HAMPTON ROADS, Va. (WAVY) – As temperatures drop overnight, crews continue to clear snow and ice from roadways across Hampton Roads, hoping to minimize re-freezing effects. 10 On Your Side is here with team coverage to help you navigate any hazards.
Public Works trucks are still working around the clock to apply the salt-sand mixture on top of snow and slick spots on the roads to give traction. VDOT is also keeping an eye on road conditions with dozens of plow and salt trucks out before during and after the snowfall.
Spokeswoman Marshall Herman talked to WAVY.com about where VDOT crews are in terms of clearing the roads and what to expect on the roads overnight.
“Right now, interstates are almost done, but there are still some wet areas we are salting because we expect low temps this evening to refreeze any wet spots, so we are salting those areas ahead of time,” Herman said. “Our primary roads are fairly clear. There are still some icy patches on a lot of road sections that occur because tonight we do expect wind gusts to push snow back onto the roads.”
WAVY.com asked Herman about equipment available to clear roads in Hampton Roads as opposed to equipment available in areas farther North that experience snow more often.
“Well [here], we had over 300 pieces of equipment that were ready for this weather event,” she said. “Now, that may seem like a lot, but they are staging different areas, and they are different pieces of equipment.”
By 4 a.m. Wednesday, nearly four inches of snow covered Virginia Beach, and according to VDOT, hazardous driving conditions remained throughout the Hampton Roads Area for the morning’s commute, with most roads in moderate condition.

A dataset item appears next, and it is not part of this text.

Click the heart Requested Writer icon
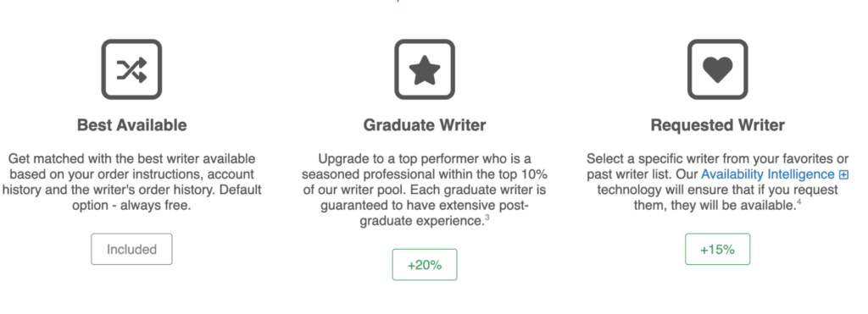This screenshot has width=868, height=314. point(717,69)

“The roads pretty much everywhere in the city are just solid packed ice right now,” said Director of Virginia Beach Public Works Phillip Davenport Wednesday morning. “A little bit of snow on top, but mostly ice. If you don’t have to be out, just don’t be on the road.”
In many places, a plow wasn’t able to clear roads because the accumulation was too thin. Instead, Virginia Beach Department of Public Works brought in 32 crews working 12-hour shifts to apply salt and sand to primary roads.
In Virginia Beach, there are about 900 primary roads, and 340 secondary roads. Public Works official Drew Lankford said crews were able to hit all primary roads, and most secondary roads, but the city still wants people to be careful.
“We don’t want people to let their guard down because the storm has passed and we’ve had a sunny day,” said Lankford. We’re still going to have problems, and we’re really not letting up. We still have a lot to do in the next 24 hours.”
In Portsmouth, road crews have also been working around the clock since Tuesday, including eight trucks and 32 workers. The Public Works Department said by Wednesday afternoon, primary road conditions were improving, but secondary roads were still icy.
The trouble for snow plows to clean roads was also true up and down the Peninsula, where people shoveling snow raced dropping temperatures and the inevitable re-freeze.
In Williamsburg, WAVY.com caught up with a contractor cleaning up a shopping center parking lot off Richmond Road.
“It’s winter time, and usually the lawn services, we don’t have work in the winter,” said Joanne Brassus, who owns the company with her husband. “We sit up until about March, so we are fortunate to have some money coming in.”
Williamsburg Public Works has five main crews that rotate shifts around the clock to clear the roads. Officials say the big concern overnight is black ice developing on cleared roads.
The city of Newport News announced a two-hour delay for workers Wednesday, except public works crews, who salted and sanded the roads through the night. The city’s nine spreaders and 17 plows hit the main and secondary roads, but the city does not have the capacity to treat every neighborhood.
Hampton City Public Works crews have been treating roads for 24 hours and will continue through the night, into Thursday. So far, more than 400 tons of salt and more than 100,000 gallons of brine solution has been used to coat roads.
As the temperatures drop again Wednesday night, VDOT advises drivers to pay special attention to bridges, overpasses and shaded roads where slick spots are likely.
VDOT is offering the following winter driving tips:
- Make sure your vehicle is winter ready – be sure to completely clear all windows, lights, and side mirrors before driving.
- Keep an emergency driving kit in your car.
- Wear your seatbelt and don’t drive distracted.
- Keep a safe distance of at least five seconds behind other vehicles.
- Keep headlights on to increase visibility.
- Allow extra time for travel.
- Be aware of potentially icy areas such as shady spots and bridges.
- When driving on ice, don’t slam on your brakes. Travel gently. Turn slowly. Sudden changes can cause your car to spin out of control.
- Drive smart and pay attention.
For drivers who have to be out on the roads, VDOT advises checking road conditions on their 511 website (511virginia.org) or mobile app (VDOT 511). You can also call 511 or listen to 1680 AM for up-to-the-minute traffic info.
Hampton Roads Transit said buses were running but side streets are slick, so delays should be expected. Trains were on time.